■ **GIVEN ENTRIES**:
━━━━━━━━━━━━━━━━

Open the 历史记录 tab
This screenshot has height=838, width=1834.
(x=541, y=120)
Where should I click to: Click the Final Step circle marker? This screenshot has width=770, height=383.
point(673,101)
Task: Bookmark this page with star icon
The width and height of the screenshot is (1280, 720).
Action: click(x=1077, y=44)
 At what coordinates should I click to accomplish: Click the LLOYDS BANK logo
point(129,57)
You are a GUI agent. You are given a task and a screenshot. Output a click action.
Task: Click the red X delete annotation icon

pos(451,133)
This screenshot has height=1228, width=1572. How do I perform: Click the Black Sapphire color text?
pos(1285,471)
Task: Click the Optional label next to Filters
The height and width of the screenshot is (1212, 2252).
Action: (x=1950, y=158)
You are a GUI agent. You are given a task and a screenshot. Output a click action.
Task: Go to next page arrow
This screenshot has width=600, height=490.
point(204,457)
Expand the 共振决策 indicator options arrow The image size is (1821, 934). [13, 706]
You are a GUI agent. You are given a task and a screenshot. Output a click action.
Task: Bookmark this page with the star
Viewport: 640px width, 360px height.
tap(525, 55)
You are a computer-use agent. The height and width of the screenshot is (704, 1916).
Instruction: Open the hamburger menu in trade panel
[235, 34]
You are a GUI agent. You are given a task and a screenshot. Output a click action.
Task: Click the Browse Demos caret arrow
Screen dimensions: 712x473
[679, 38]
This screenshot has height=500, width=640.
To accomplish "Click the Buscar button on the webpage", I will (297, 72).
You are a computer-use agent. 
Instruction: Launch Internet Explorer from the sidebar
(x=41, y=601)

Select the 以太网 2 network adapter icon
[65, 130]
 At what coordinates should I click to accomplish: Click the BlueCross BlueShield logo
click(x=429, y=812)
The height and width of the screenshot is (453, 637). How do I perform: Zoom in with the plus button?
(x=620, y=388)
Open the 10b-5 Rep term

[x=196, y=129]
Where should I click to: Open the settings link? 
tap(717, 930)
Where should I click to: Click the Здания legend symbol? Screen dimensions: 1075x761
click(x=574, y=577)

━━━━━━━━━━━━━━━━

■ **REQUIREMENT**: A verbatim repeat of all the entries above is the required answer.

■ **SOLUTION BELOW**:
Open the 历史记录 tab
This screenshot has height=838, width=1834.
(x=541, y=120)
Where should I click to: Click the Final Step circle marker? This screenshot has width=770, height=383.
point(673,101)
Task: Bookmark this page with star icon
The width and height of the screenshot is (1280, 720).
Action: click(x=1077, y=44)
 At what coordinates should I click to accomplish: Click the LLOYDS BANK logo
point(129,57)
You are a GUI agent. You are given a task and a screenshot. Output a click action.
Task: Click the red X delete annotation icon

pos(451,133)
This screenshot has height=1228, width=1572. How do I perform: Click the Black Sapphire color text?
pos(1285,471)
Task: Click the Optional label next to Filters
The height and width of the screenshot is (1212, 2252).
Action: (x=1950, y=158)
You are a GUI agent. You are given a task and a screenshot. Output a click action.
Task: Go to next page arrow
This screenshot has width=600, height=490.
point(204,457)
Expand the 共振决策 indicator options arrow The image size is (1821, 934). [13, 706]
You are a GUI agent. You are given a task and a screenshot. Output a click action.
Task: Bookmark this page with the star
Viewport: 640px width, 360px height.
tap(525, 55)
You are a computer-use agent. The height and width of the screenshot is (704, 1916).
Instruction: Open the hamburger menu in trade panel
[235, 34]
You are a GUI agent. You are given a task and a screenshot. Output a click action.
Task: Click the Browse Demos caret arrow
Screen dimensions: 712x473
[679, 38]
This screenshot has height=500, width=640.
To accomplish "Click the Buscar button on the webpage", I will (297, 72).
You are a computer-use agent. 
Instruction: Launch Internet Explorer from the sidebar
(x=41, y=601)

Select the 以太网 2 network adapter icon
[65, 130]
 At what coordinates should I click to accomplish: Click the BlueCross BlueShield logo
click(x=429, y=812)
The height and width of the screenshot is (453, 637). How do I perform: Zoom in with the plus button?
(x=620, y=388)
Open the 10b-5 Rep term

[x=196, y=129]
Where should I click to: Open the settings link? 
tap(717, 930)
Where should I click to: Click the Здания legend symbol? Screen dimensions: 1075x761
click(x=574, y=577)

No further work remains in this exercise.